# how much is feathers?



## MeanneyFids (Aug 24, 2010)

dally's skinny bird VS poofy!

skinny bird:










poofy:










and for fun, some new flight shots


----------



## Lucky Duck (Jul 23, 2011)

So adorable!!! I love the poofy picture and the flight shots are great.


----------



## lperry82 (Aug 2, 2010)

Lol i agree the poofy picture is just so adorable


----------



## mistty002 (Dec 21, 2007)

Beautiful girl  
And what a brilliant flight pics


----------



## geenz (Apr 4, 2011)

I loooooooove all your flight shots! They are always such lovely photos  Of course Dally is such a lovely subject to photograph


----------



## JaspersMomma (Dec 11, 2008)

Very pretty! She looks almost as tiny as Jezebelle. ^-^


----------



## Jojo_Circus (May 20, 2011)

those flight pictures are so cool what setting was ur camera on to take those?


----------



## This'll Do (Jun 24, 2011)

Awww, the poofy pic is just too much cute! Even her little cheek patches are puffed out!

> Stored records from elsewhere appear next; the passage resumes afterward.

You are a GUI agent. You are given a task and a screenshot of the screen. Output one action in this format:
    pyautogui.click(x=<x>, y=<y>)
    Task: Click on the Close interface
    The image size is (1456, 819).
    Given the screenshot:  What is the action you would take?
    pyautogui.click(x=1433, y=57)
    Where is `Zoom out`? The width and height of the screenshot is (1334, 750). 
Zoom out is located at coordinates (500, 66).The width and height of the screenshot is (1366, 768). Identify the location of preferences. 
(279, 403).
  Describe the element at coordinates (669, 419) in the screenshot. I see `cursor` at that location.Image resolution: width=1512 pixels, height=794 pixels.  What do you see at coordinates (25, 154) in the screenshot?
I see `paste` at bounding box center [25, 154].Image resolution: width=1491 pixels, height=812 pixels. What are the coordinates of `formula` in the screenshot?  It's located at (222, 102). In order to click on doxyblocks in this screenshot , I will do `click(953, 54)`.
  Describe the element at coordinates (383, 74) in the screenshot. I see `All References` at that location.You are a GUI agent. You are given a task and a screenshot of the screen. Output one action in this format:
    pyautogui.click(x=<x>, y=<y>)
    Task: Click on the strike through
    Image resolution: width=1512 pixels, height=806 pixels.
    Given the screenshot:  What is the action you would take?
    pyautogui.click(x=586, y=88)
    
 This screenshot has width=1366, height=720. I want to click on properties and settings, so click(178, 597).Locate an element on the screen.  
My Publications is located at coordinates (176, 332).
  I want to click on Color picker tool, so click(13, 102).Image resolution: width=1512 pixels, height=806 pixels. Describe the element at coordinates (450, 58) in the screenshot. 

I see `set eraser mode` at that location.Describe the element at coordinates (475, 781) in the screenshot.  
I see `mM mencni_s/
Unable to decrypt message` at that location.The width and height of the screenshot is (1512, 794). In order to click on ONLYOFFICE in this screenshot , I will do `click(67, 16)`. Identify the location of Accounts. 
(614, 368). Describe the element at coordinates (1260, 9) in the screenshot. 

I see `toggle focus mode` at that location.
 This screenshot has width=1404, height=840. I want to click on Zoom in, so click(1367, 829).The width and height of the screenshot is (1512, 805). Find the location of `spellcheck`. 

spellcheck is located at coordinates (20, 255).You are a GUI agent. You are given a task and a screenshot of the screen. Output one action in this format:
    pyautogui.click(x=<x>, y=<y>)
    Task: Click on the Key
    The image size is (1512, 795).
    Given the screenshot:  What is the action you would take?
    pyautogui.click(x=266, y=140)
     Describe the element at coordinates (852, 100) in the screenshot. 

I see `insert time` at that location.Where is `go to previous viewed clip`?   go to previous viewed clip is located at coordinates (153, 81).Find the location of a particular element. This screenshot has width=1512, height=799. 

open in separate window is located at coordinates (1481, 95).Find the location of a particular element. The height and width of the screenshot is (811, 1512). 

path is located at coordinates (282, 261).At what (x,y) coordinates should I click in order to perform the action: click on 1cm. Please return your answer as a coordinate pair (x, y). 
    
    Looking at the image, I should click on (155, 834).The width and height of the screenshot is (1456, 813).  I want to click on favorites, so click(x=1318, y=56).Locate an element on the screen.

That second flight shot is a great one. And in the first one-- look at how it shows that her feathers are transparent; that is really neat.


----------



## MeanneyFids (Aug 24, 2010)

jojo
automatic setting with flash, but my camera automatically formats to close ups lol

this'll do
i love the fluffy cheeks


----------



## Blooming.lady (Apr 27, 2010)

the poofy pic is cuteee 

its cool when he is flying >W<


----------



## crinklepot (Nov 18, 2010)

I love Dally, she's just so cute! She looks so graceful in these flight shots


----------



## birdluv (Jul 31, 2007)

Those are great shots


----------



## DairyMay (Jun 18, 2011)

oh my gosh the fluffy picture is absolutely adorable!!!


----------



## KTyne (Apr 16, 2011)

These are super cute! Dally is super gorgeous, I love her pearls so much!


----------



## morla (Aug 15, 2011)

Woah! Awsome pictures of your bird!


----------



## MeanneyFids (Aug 24, 2010)

thanks guys


----------



## Lulu The Tiel (Apr 11, 2011)

I love looking at these! Dally makes photography a piece of cake. 


---
- Sent from my iPhone using Tapatalk


----------



## lperry82 (Aug 2, 2010)

Oh wow morla i think you need to resize your siggy as it far too big


----------